END-TO-END MOBILE USER INTERFACE NAVIGATION WITH VISION LANGUAGE ACTION MODELS

Publication number:

US20260127015

Publication date:

2026-05-07

Section:

Physics

Class:

G06F9/453

Inventors:

Jeffrey W. Nichols 🇺🇸 San Diego, CA, United States

Alexander Toshev 🇺🇸 San Francisco, CA, United States

Yinfei Yang 🇺🇸 Sunnyvale, CA, United States

Zhen Yang 🇺🇸 Santa Clara, CA, United States

Di FENG 🇺🇸 Palo Alto, CA, United States

Keen YOU 🇺🇸 Cupertino, CA, United States

Anuj MAHAJAN 🇺🇸 San Jose, CA, United States

Harsh AGRAWAL 🇺🇸 New York, NY, United States

Meng-Ta CHOU 🇺🇸 Los Gatos, CA, United States

Andres ROMERO MIER Y TERAN 🇺🇸 San Jose, CA, United States

Adolfo LOPEZ MENDEZ 🇺🇸 Sunnyvale, CA, United States

Kenneth JUNG 🇺🇸 Sunnyvale, CA, United States

Abhishek SUNDARARAJAN 🇺🇸 Campbell, CA, United States

Pengfei DOU 🇺🇸 San Jose, CA, United States

Haotian ZHANG 🇺🇸 Sunnyvale, CA, United States

Zifeng HUANG 🇺🇸 Redwood City, CA, United States

Eldon K. SCHOOP 🇺🇸 Seattle, WA, United States

Zhe GAN 🇺🇸 Kirkland, WA, United States

Mohana Prasad SATHYA MOORTHY 🇺🇸 San Jose, CA, United States

Applicant:

Apple Inc. 🇺🇸 Cupertino, CA, United States

Smart overview of the Invention

The described technology focuses on enhancing mobile user interface (UI) navigation through the use of vision language action models. It involves receiving language instructions and visual inputs from a mobile device's UI, which are then tokenized and processed using a multi-modal large language model. This process generates action outputs that are converted into executable commands to perform navigation tasks on the device.

Technical Background

Machine learning, particularly large language models, requires substantial computational resources due to their size and complexity. These models, characterized by millions or billions of parameters, are pivotal in enabling autonomous agents to perform tasks traditionally done by humans. The integration of these models into mobile UI navigation aims to automate interactions, thus enhancing productivity and safety during daily activities.

Challenges and Solutions

Several challenges exist in deploying autonomous UI agents, including complex modular designs, limited online evaluation capabilities, and a lack of high-quality navigation datasets. To address these, the technology utilizes an end-to-end vision language action (VLA) model, which simplifies workflows and enhances model performance through synthetic data generation and exploration mechanisms. This approach allows for improved navigation accuracy and adaptability across different mobile platforms.

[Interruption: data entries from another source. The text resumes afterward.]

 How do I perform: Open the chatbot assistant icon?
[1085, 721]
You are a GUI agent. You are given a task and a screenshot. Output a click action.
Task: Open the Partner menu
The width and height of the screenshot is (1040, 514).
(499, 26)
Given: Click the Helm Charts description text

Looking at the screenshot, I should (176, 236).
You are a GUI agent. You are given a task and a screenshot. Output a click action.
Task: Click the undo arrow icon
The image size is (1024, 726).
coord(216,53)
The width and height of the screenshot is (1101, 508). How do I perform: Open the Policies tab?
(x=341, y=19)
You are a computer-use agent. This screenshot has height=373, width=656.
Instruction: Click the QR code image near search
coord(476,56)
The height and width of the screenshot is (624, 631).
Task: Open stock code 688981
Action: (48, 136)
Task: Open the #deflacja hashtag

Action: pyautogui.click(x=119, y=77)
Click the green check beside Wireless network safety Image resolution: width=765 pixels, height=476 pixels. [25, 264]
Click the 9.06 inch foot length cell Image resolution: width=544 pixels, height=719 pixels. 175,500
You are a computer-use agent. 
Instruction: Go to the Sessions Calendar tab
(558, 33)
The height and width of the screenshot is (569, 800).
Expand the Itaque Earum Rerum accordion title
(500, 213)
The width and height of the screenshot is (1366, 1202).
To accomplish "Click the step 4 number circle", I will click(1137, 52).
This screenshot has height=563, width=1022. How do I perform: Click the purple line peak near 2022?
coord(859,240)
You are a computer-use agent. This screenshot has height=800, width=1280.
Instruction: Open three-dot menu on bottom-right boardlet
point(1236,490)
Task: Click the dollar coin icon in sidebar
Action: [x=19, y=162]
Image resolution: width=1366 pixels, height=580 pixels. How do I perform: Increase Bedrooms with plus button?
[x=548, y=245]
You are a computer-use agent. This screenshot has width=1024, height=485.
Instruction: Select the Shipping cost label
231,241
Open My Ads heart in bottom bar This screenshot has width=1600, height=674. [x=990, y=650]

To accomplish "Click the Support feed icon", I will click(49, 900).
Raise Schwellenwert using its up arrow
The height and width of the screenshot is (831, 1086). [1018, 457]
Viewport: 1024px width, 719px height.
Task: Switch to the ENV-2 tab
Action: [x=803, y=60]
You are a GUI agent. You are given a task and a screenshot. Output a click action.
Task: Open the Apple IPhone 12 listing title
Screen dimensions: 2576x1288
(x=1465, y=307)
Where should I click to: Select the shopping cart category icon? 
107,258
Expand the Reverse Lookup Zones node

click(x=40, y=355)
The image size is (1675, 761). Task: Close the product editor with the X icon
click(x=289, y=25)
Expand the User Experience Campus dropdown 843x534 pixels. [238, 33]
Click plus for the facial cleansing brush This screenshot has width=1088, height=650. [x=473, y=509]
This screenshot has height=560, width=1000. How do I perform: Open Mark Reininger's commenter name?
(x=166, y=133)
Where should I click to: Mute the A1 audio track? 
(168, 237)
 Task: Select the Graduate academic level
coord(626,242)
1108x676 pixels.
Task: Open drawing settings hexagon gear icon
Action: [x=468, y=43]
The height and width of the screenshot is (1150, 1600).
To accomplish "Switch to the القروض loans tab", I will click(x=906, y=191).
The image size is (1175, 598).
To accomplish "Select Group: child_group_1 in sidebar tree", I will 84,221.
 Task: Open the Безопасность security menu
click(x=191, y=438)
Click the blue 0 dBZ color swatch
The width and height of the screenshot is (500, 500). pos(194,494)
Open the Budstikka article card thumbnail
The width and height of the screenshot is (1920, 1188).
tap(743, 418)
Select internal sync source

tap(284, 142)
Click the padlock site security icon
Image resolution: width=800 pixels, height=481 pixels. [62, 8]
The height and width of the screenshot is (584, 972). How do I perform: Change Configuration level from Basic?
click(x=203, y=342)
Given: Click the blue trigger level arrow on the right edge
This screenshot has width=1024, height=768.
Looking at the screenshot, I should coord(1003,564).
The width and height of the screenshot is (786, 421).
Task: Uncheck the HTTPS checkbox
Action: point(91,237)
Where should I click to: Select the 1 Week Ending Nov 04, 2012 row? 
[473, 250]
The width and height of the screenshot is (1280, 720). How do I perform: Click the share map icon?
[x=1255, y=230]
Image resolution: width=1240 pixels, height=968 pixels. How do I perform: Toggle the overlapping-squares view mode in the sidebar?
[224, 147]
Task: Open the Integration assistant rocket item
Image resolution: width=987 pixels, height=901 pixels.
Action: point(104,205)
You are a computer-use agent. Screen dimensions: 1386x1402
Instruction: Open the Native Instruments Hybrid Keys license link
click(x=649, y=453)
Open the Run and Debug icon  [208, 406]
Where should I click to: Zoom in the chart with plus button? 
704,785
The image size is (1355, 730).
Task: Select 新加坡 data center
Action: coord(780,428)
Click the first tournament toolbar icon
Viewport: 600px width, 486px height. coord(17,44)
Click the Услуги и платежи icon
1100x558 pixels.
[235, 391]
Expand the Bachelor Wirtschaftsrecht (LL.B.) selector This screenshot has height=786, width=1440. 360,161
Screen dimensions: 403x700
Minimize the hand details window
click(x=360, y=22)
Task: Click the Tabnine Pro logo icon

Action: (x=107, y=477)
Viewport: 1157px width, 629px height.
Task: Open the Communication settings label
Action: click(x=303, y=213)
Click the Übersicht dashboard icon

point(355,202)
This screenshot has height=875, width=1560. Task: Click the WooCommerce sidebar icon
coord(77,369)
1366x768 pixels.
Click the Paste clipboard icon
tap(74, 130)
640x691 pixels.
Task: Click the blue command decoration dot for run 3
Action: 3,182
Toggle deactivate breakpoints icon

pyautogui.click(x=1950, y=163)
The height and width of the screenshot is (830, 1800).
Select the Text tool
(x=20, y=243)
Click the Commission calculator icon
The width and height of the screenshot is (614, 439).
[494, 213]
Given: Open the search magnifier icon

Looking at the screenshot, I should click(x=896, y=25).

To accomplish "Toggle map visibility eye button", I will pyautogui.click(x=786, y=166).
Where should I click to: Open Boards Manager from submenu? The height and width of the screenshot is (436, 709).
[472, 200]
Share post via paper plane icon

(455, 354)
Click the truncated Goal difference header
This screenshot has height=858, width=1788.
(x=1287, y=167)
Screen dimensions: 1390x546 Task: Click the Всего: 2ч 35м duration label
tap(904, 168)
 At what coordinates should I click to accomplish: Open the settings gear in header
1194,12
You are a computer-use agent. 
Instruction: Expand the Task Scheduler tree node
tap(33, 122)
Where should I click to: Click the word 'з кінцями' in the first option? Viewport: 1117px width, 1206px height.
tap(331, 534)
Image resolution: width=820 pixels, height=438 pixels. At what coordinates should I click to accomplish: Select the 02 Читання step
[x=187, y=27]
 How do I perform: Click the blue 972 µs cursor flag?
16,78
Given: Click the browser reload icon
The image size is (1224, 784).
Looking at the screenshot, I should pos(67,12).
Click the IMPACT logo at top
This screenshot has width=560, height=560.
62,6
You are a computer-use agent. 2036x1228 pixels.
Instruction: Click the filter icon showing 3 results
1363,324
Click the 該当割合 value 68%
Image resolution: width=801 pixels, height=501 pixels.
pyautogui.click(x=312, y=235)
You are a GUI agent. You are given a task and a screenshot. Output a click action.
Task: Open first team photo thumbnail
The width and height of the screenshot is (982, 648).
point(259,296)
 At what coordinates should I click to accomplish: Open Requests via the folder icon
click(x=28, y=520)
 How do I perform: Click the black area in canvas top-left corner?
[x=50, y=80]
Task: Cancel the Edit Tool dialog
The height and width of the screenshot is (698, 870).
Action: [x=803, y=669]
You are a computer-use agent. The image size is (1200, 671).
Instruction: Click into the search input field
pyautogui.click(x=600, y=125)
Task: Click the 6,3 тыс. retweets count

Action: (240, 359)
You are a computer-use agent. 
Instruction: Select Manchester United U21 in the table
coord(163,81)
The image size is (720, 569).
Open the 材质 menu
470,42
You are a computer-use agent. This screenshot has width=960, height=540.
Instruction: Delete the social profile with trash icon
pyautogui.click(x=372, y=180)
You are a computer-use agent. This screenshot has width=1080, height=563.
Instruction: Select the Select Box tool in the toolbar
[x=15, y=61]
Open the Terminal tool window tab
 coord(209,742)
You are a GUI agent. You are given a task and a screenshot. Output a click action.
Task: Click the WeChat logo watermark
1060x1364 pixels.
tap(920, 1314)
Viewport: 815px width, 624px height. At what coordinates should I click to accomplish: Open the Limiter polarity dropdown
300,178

Functionality and Features

The autonomous UI agent supports both multi-step and single-step navigation, facilitated by a user intent prediction component. This enables the agent to summarize and infer user goals, thus improving interaction versatility. The technology also incorporates synthetic data generation to correct navigation errors and employs chain-of-thought reasoning to enhance decision-making accuracy in complex scenarios.

Implementation and Benefits

The integration of multi-modal language-vision processes and scalable data generation forms a robust architecture for mobile navigation. This configuration enhances the computing functionality of electronic devices by efficiently utilizing processing and memory resources. The network environment includes various electronic devices and servers, offering flexibility in deployment and promoting efficient, autonomous mobile interactions.